読書記録「漂流日本左翼史 理想なき左派の混迷1972-2022」池上彰・佐藤優著
講談社現代新書
2022
新左翼で終わったイメージのある
それだけではない部分が取り上げられていて興味深かった。
その労働運動も徐々に大衆の支持を失っていくことになる。
そこにはもちろんソ連崩壊という背景もある。社会党に関しては一部をパージしていった結果ともいえる。
一方でマルクス主義以外で人気を集めたとして少し紹介されていた吉本隆明の説明。さすがにわかりやすかった。
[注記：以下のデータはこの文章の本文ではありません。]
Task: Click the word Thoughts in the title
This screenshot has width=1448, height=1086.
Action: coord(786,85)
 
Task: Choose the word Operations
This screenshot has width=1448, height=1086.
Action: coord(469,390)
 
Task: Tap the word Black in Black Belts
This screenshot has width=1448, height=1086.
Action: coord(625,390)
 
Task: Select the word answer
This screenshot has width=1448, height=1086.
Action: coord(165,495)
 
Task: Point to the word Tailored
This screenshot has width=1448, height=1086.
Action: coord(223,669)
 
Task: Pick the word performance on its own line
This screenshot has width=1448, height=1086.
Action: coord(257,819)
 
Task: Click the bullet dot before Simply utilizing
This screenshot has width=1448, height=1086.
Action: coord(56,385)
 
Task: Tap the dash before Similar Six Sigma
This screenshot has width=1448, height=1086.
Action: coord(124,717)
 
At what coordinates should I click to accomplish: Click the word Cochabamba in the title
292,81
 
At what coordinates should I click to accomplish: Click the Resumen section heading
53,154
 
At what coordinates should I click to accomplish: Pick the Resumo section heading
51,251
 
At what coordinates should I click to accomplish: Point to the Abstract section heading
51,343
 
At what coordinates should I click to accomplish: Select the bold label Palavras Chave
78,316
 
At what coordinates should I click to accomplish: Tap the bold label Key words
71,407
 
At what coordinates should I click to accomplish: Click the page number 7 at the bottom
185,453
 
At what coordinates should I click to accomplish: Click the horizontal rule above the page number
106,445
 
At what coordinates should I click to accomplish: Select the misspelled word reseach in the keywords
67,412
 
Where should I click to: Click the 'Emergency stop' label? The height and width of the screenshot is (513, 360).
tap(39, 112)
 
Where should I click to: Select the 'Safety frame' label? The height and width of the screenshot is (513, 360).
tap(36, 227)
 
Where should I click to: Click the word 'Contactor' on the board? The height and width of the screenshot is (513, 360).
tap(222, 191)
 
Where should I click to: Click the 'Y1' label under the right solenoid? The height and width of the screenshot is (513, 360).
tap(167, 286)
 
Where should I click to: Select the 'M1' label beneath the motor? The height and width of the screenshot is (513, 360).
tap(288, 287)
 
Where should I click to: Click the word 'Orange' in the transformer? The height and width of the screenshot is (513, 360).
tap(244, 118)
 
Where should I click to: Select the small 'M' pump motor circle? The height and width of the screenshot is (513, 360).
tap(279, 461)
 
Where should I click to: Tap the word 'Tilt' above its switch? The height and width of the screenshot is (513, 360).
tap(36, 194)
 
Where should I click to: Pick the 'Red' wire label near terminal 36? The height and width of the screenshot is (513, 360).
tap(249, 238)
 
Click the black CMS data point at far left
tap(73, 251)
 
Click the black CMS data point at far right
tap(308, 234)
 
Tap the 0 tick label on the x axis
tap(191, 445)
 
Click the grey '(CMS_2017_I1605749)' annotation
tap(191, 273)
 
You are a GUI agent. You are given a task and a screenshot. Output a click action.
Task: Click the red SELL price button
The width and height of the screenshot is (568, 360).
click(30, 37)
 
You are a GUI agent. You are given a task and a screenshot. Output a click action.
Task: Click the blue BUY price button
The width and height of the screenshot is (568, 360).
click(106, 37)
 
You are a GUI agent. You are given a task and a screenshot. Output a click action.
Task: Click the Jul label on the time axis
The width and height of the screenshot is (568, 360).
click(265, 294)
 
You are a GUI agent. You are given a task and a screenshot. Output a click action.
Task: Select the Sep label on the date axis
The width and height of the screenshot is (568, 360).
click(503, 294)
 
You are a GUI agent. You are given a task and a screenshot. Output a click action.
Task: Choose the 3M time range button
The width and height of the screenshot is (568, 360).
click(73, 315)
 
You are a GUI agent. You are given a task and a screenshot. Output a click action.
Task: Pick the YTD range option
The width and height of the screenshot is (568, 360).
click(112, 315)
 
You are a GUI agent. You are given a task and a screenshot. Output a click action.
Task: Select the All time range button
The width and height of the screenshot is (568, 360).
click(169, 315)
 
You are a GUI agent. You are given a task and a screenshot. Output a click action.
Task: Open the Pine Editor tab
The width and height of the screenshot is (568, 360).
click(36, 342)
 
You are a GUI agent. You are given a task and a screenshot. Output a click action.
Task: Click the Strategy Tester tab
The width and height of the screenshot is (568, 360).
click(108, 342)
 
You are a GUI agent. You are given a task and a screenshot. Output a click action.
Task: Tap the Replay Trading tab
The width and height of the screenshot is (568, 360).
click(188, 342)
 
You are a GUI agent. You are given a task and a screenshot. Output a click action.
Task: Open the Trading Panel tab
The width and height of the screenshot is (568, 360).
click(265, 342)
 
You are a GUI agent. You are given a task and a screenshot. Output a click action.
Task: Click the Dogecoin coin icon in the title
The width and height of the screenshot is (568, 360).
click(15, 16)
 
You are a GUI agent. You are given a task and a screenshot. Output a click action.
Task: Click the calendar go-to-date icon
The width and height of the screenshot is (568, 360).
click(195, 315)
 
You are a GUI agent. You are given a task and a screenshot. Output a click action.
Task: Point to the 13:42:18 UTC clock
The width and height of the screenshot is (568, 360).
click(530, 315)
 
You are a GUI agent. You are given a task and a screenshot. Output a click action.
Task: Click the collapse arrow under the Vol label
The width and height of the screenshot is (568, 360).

現在の左翼の状況はまさにタイトルにある通り「理想なき左翼」。
人は大きな物語、理想に惹かれてついてゆくもの。その理想を語れない左翼はまさに迷走しているといえる。
ウクライナ情勢もあって、環境問題などで一時は注目を集めた社会運搬も下火になってしまうのだろうか。
目の前のことで手一杯でそんなことなど言っていられないというふうになってしまうのだろうか。
運動を組織していく難しさについても語られていたが、このまま人々が別の方向に流されてしまわないか、心配になった。
あとがきで佐藤氏は超越的価値観を持つことの必要性を述べているが、日本においてはそれは無理なのではないかと加藤周一の愛読者として思ってしまった。